Groups of 10 male and 10 female Fischer 344 rats each were exposed to 0, 5, 25, or 50 ppm of epichlorohydrin in air for 6 hours/day, 5 days/week for 4 weeks. This was part of a larger subchronic study. In most cases, 200 cells were scored per animal for various chromosomal aberrations. The frequency of aberrations found for all groups was quite low. While the 25 and 50 ppm male groups showed a doubling over controls, there was no consistent dose-response effect observed in these males. In addition, the number of chromosomal aberrations observed in the 5 ppm exposed males was decreased to a greater extent than were the increases observed in either 25 or 50 ppm males as compared to their controls. Statistical analysis by Fisher's exact probability test, a modified Wilcoxon test, and analysis of variance indicated that the differences in the males were not significant at the 5% level. There was no observed increase in the frequency of chromosomal aberrations found in the female rats exposed to 50 ppm epichlorohydrin as compared to their controls.
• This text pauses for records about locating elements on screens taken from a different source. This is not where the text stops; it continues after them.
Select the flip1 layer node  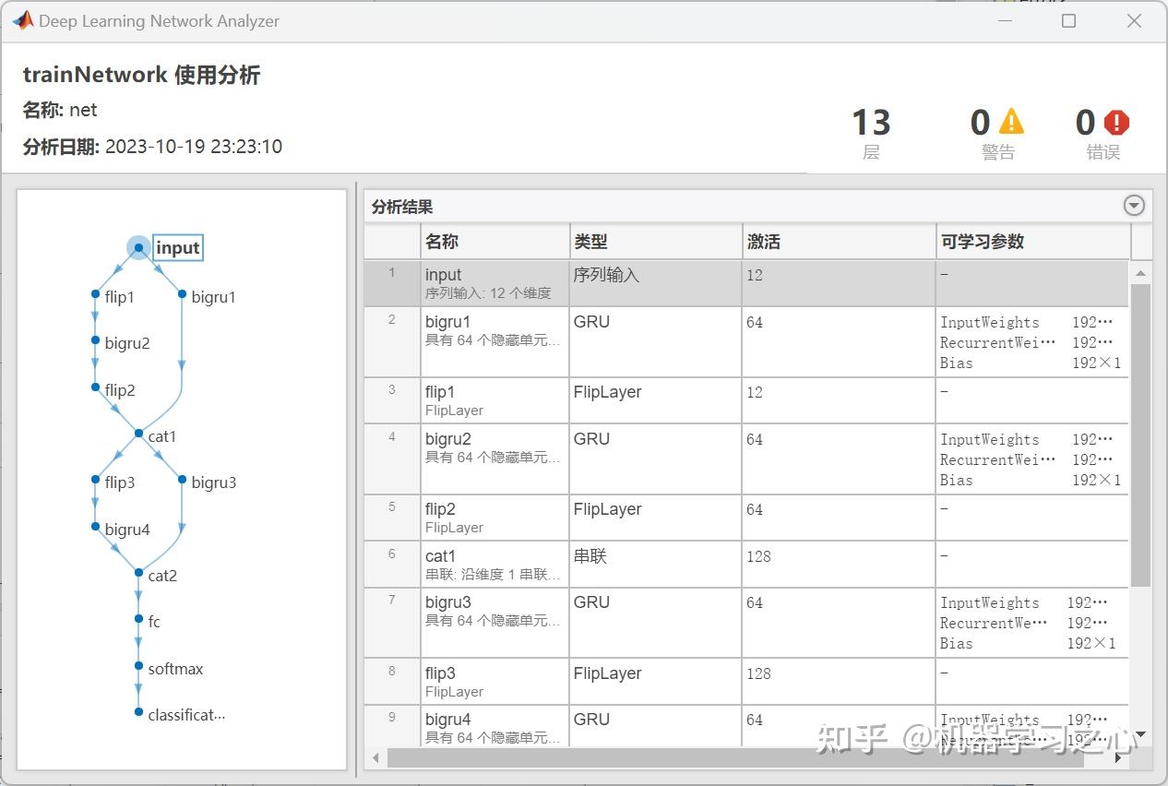coord(94,296)
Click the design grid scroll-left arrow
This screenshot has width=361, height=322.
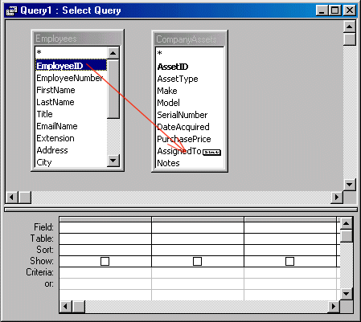[66, 306]
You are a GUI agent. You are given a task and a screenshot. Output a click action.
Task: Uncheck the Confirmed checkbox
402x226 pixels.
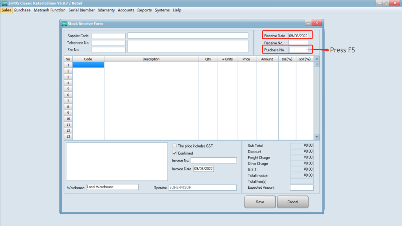(x=175, y=153)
The results of this study indicate that exposure of rats to epichlorohydrin by the inhalation route does not produce chromosomal aberrations at the same rate as reported for comparable doses administered orally or intraperitoneally to mice.

The bone marrow cytogenetic study in Fischer 344 male and female rats following 30 days of inhalation exposure to epichlorohydrin (HET-K-001710-(13)) was a supplement to a 90- day subchronic study (HET-K-001710-(11)). These studies were sponsored by the Manufacturing Chemists Association.